▶ [TASK GOAL]:
Copy the items below word for word, starting at the line that has "width=1561 pixels, height=453 pixels." and continuing to the last line of the items. Omit the pictures from your answer.

▶ [DATA RECORDS]:
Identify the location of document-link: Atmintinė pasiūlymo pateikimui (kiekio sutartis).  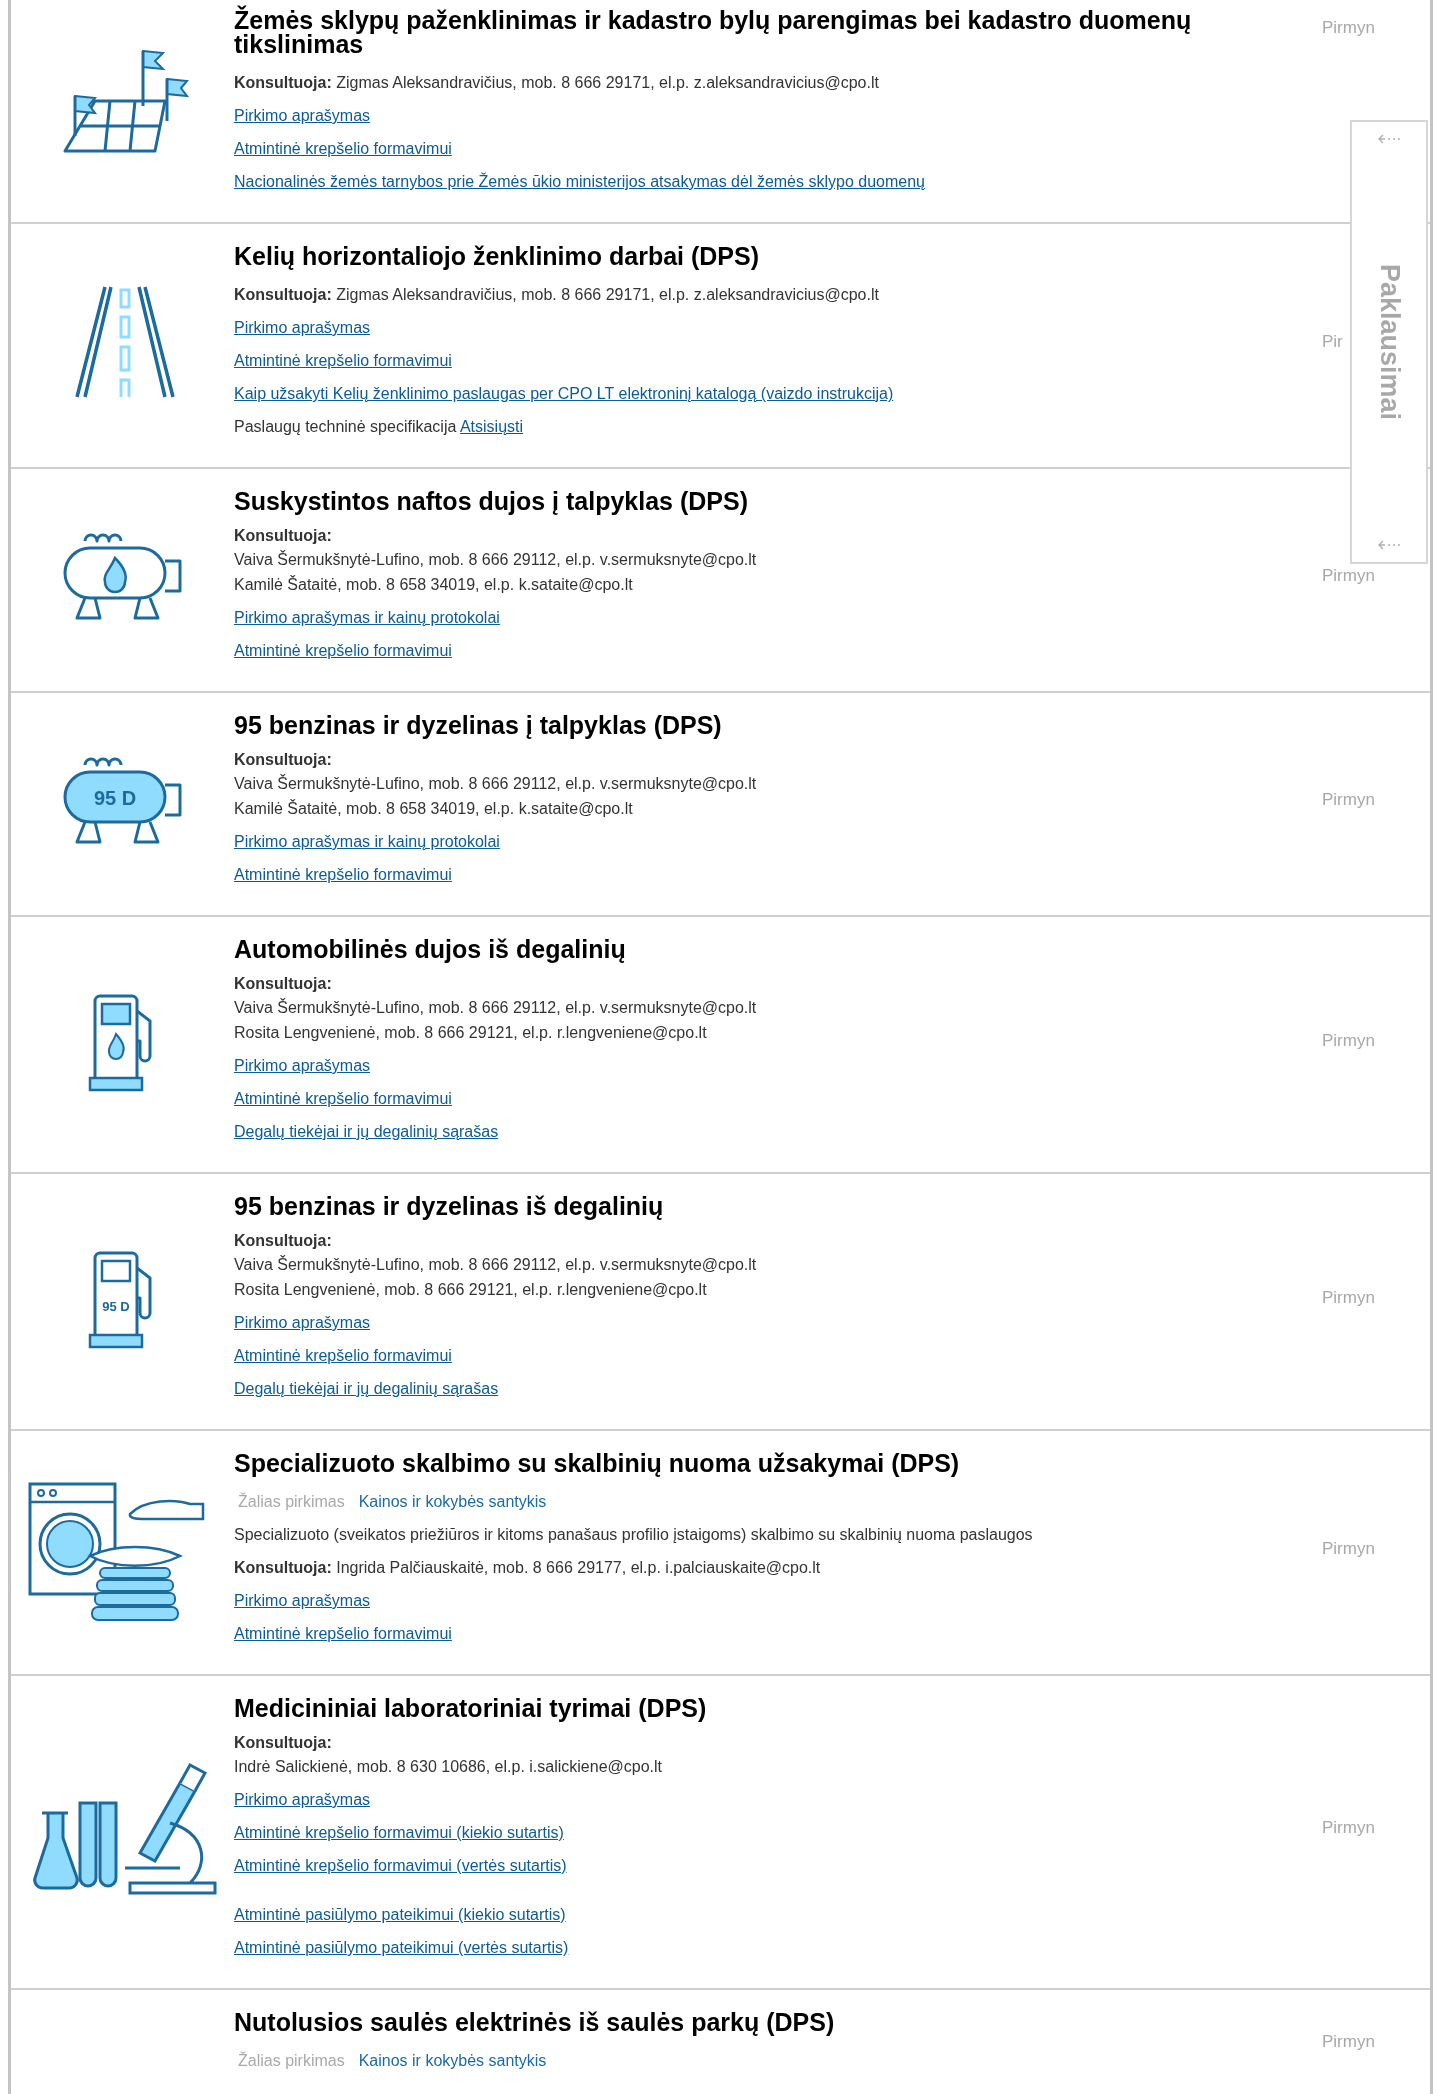
(400, 1914).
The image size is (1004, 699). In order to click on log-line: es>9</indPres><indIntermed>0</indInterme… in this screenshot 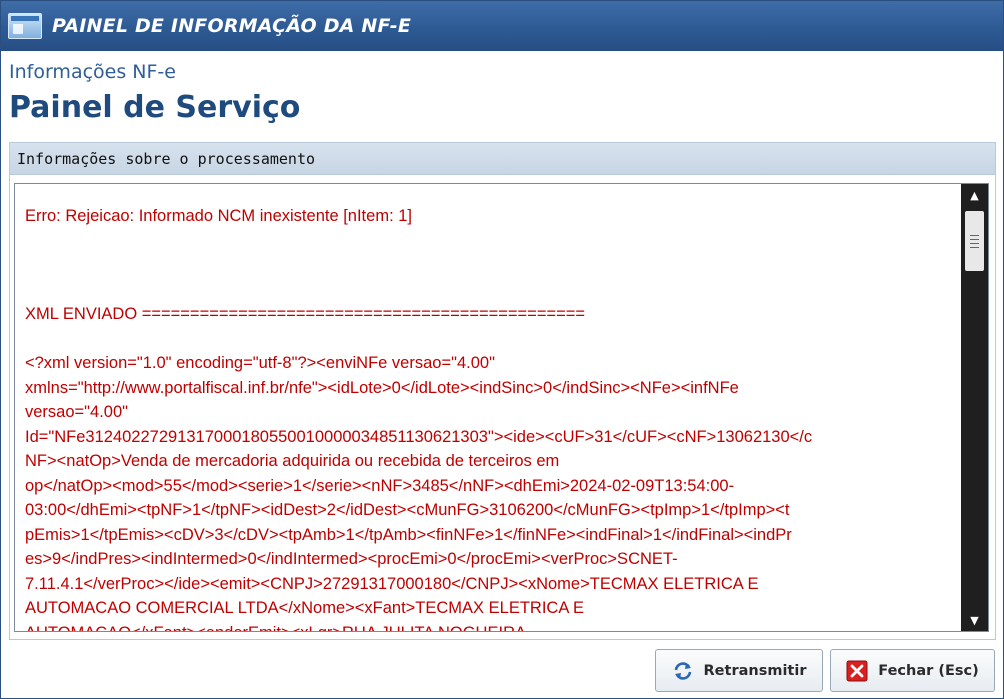, I will do `click(352, 559)`.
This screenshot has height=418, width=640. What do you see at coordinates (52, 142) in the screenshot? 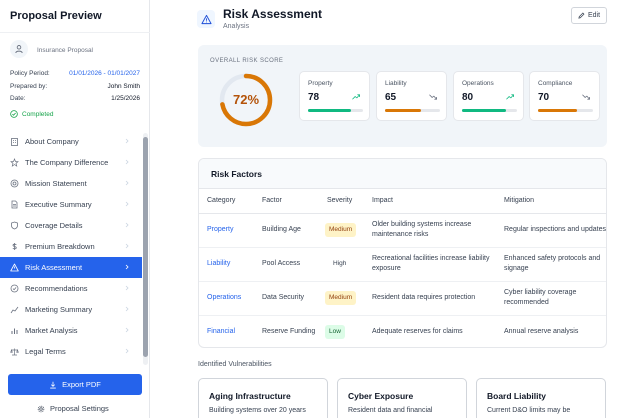
I see `sidebar-item-label: About Company` at bounding box center [52, 142].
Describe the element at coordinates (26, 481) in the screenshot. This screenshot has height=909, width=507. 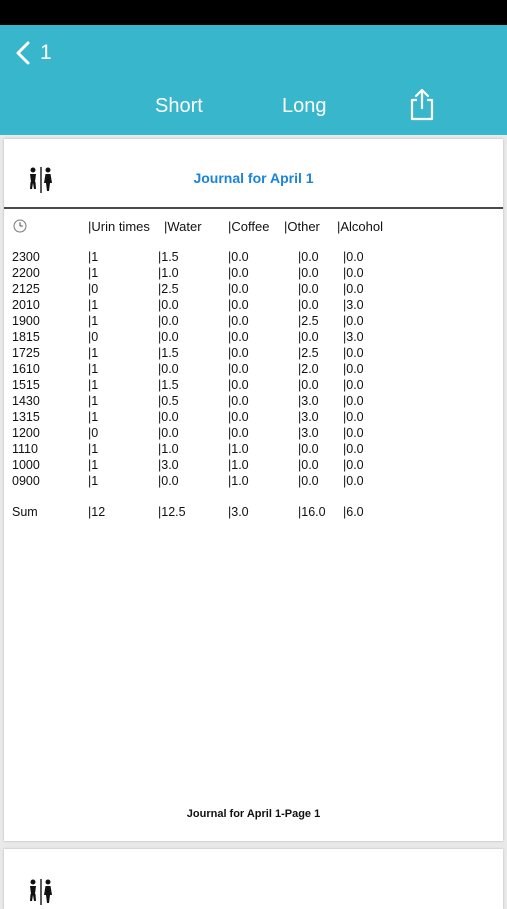
I see `cell-time: 0900` at that location.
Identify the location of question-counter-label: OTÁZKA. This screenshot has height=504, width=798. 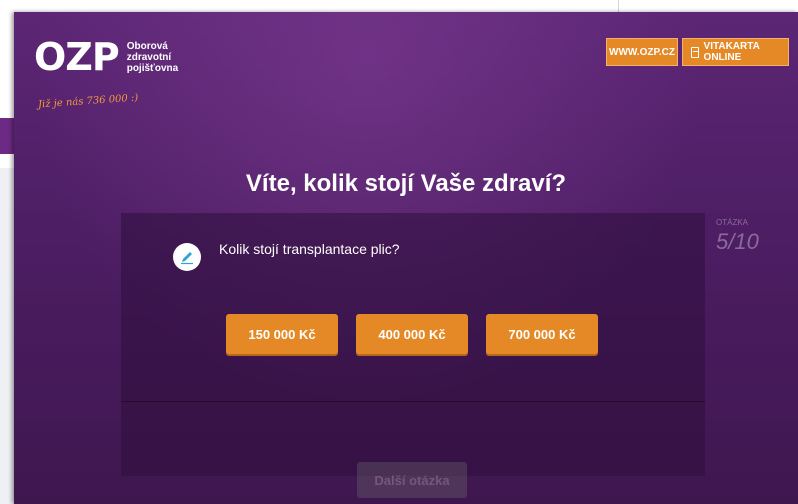
(732, 222).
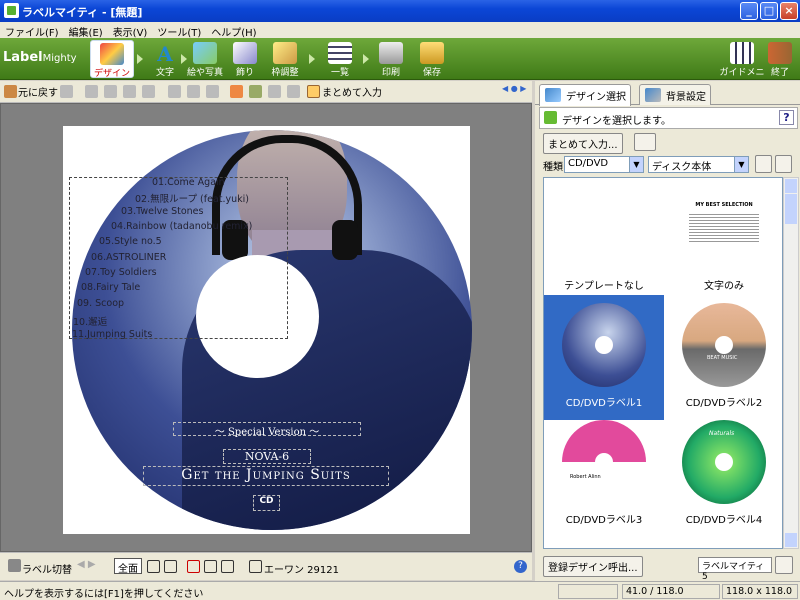 The height and width of the screenshot is (600, 800). Describe the element at coordinates (266, 476) in the screenshot. I see `album-title-text: Get the Jumping Suits` at that location.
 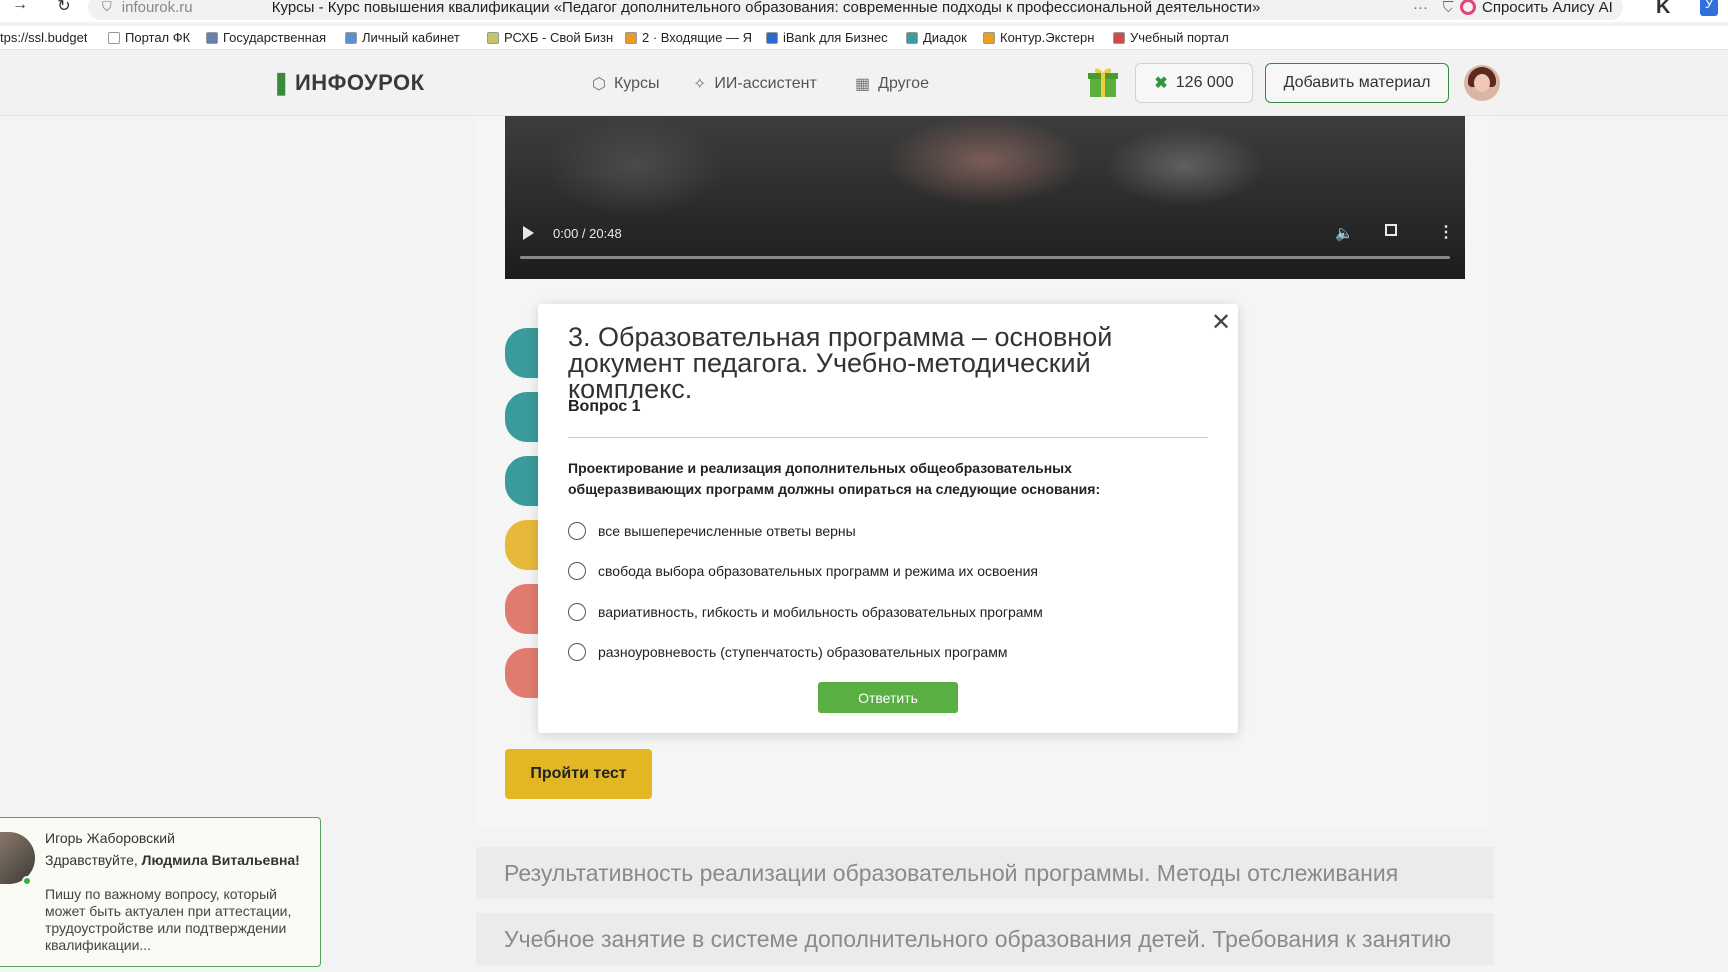 What do you see at coordinates (888, 438) in the screenshot?
I see `divider` at bounding box center [888, 438].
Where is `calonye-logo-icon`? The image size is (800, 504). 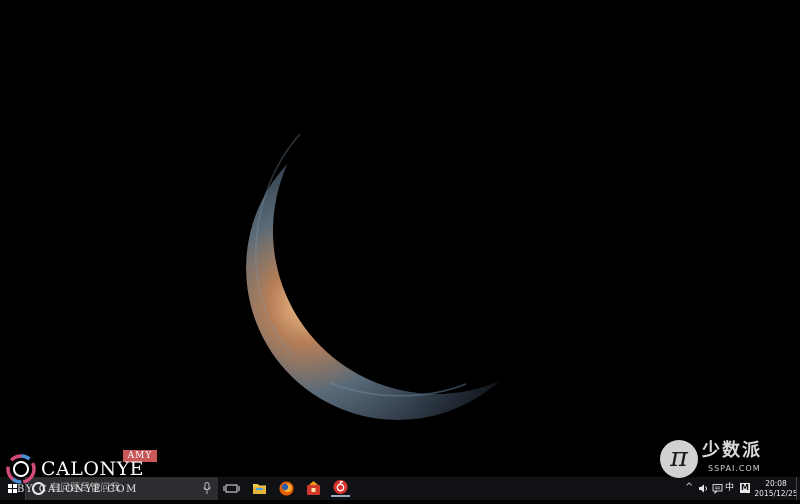 calonye-logo-icon is located at coordinates (21, 469).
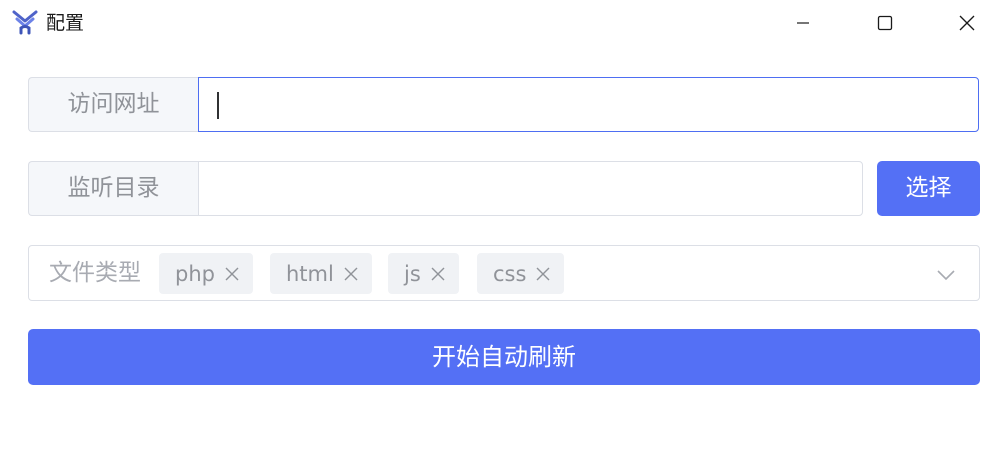 Image resolution: width=1008 pixels, height=453 pixels. What do you see at coordinates (310, 274) in the screenshot?
I see `tag-label: html` at bounding box center [310, 274].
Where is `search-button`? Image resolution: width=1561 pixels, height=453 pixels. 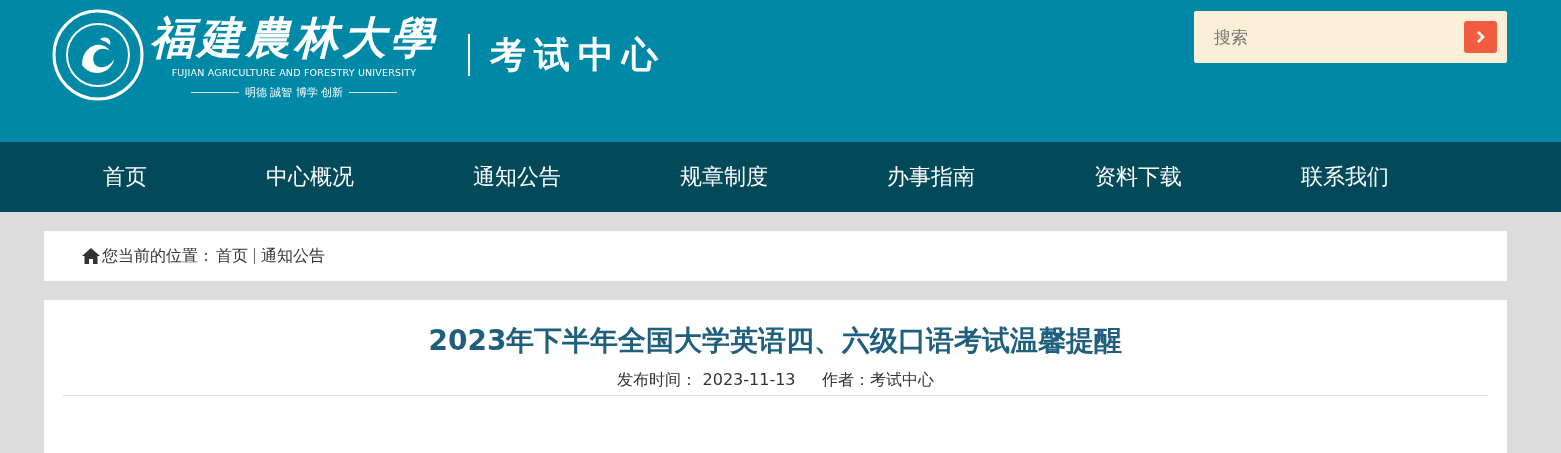
search-button is located at coordinates (1480, 37).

▶ [COMPLETED TASK]:
Where is `search-button`? Image resolution: width=1561 pixels, height=453 pixels. 
search-button is located at coordinates (1480, 37).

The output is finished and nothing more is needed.